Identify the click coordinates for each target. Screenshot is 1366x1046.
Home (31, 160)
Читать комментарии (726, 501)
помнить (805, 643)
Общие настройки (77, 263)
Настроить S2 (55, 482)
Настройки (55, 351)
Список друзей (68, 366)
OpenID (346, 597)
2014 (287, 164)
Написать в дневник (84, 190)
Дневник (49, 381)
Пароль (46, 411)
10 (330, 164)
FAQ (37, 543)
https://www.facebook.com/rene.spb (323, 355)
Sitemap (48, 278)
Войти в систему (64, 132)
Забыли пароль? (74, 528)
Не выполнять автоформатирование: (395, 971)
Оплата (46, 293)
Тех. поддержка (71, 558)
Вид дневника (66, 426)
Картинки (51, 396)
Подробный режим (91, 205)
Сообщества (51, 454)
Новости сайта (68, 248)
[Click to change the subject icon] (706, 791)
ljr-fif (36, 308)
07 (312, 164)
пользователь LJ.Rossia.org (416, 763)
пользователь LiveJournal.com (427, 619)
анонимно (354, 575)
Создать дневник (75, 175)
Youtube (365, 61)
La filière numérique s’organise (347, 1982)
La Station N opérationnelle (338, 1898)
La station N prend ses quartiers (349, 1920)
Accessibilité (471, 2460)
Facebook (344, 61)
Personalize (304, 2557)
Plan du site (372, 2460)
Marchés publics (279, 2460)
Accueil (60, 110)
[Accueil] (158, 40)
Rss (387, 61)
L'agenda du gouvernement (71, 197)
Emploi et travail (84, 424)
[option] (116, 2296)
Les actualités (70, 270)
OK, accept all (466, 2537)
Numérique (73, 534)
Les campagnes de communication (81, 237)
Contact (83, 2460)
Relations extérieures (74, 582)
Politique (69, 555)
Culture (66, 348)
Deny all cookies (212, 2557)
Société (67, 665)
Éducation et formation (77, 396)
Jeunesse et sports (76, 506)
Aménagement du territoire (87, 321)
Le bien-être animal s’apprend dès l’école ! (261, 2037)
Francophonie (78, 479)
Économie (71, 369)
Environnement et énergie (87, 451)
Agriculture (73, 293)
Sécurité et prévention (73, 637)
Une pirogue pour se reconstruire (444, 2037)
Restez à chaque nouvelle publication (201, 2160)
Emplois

-- Exercise --
Set down the line holding "Aménagement du territoire (87, 321)" and all later lines through the last one in the material above, exactly, and no other lines.

-- Task result --
Aménagement du territoire (87, 321)
Le bien-être animal s’apprend dès l’école ! (261, 2037)
Francophonie (78, 479)
Économie (71, 369)
Environnement et énergie (87, 451)
Agriculture (73, 293)
Sécurité et prévention (73, 637)
Une pirogue pour se reconstruire (444, 2037)
Restez à chaque nouvelle publication (201, 2160)
Emplois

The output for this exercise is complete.